A crucial element of our approach was the self-consistent fitting of the parameters. So far, the previous approaches have employed ad hoc choices regarding what properties to target and the range of Rmin and ε sampled, and they have also tended to optimize the individual ion parameters independently. However, because the crystal properties such as the LE and LC are based on pairs of cations and anions, optimization should be performed simultaneously across the entire series. Fitting the properties in this way reduces serious deviations that might occur when targeting properties of the ions individually. Also, we targeted a mixture of two pairwise properties (LE and LC), which when the appropriate weights on the properties were chosen, reduced the risk of focusing the fit on one property.
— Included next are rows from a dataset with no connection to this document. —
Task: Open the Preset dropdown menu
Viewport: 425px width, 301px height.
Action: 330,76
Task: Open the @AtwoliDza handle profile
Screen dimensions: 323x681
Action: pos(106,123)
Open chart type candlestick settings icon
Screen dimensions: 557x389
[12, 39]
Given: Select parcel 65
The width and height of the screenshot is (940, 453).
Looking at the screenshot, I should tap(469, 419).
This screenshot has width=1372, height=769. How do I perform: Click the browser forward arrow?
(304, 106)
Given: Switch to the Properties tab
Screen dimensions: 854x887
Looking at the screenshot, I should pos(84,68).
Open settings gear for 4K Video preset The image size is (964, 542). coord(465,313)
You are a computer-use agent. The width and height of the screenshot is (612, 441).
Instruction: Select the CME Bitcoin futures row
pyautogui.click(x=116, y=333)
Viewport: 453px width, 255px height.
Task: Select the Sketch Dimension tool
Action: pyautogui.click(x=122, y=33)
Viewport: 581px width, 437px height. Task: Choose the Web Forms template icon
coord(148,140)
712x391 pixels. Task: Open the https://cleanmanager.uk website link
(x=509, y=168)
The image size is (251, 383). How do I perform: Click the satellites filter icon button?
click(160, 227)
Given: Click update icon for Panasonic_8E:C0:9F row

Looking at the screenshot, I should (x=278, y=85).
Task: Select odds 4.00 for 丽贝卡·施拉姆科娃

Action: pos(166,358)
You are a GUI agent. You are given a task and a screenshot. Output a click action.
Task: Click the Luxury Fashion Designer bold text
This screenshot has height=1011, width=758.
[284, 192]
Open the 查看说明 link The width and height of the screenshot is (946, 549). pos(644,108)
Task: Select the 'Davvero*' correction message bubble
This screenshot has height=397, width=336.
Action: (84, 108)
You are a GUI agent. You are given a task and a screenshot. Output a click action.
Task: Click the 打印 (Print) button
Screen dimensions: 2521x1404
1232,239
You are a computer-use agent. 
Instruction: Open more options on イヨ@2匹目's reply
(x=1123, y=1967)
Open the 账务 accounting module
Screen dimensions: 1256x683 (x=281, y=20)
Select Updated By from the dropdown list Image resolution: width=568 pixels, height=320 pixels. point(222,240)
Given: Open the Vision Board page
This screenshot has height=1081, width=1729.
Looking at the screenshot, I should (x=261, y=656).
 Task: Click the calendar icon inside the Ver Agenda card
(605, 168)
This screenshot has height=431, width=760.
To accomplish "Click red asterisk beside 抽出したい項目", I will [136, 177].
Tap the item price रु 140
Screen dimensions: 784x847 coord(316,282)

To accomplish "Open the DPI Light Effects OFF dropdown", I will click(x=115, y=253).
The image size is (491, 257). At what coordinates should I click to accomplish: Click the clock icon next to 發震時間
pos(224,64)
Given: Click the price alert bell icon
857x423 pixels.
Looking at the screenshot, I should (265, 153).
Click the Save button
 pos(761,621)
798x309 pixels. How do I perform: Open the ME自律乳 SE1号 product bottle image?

In summary, this work provides a new set of ion parameters for the alkali and halide ions, for use in nonpolarizable simulations with an Ewald treatment of the electrostatics and Lorentz−Berthelot combining rules, in simulations with three different popular water models. These parameters (as shown in Table 5) are likely not transferable to different (geometric mean) combining rules, electrostatic treatments that omit the long-range, polarizable models, or to different water models. However the procedure and approach used here could easily be extended to include these alternate simulation protocols.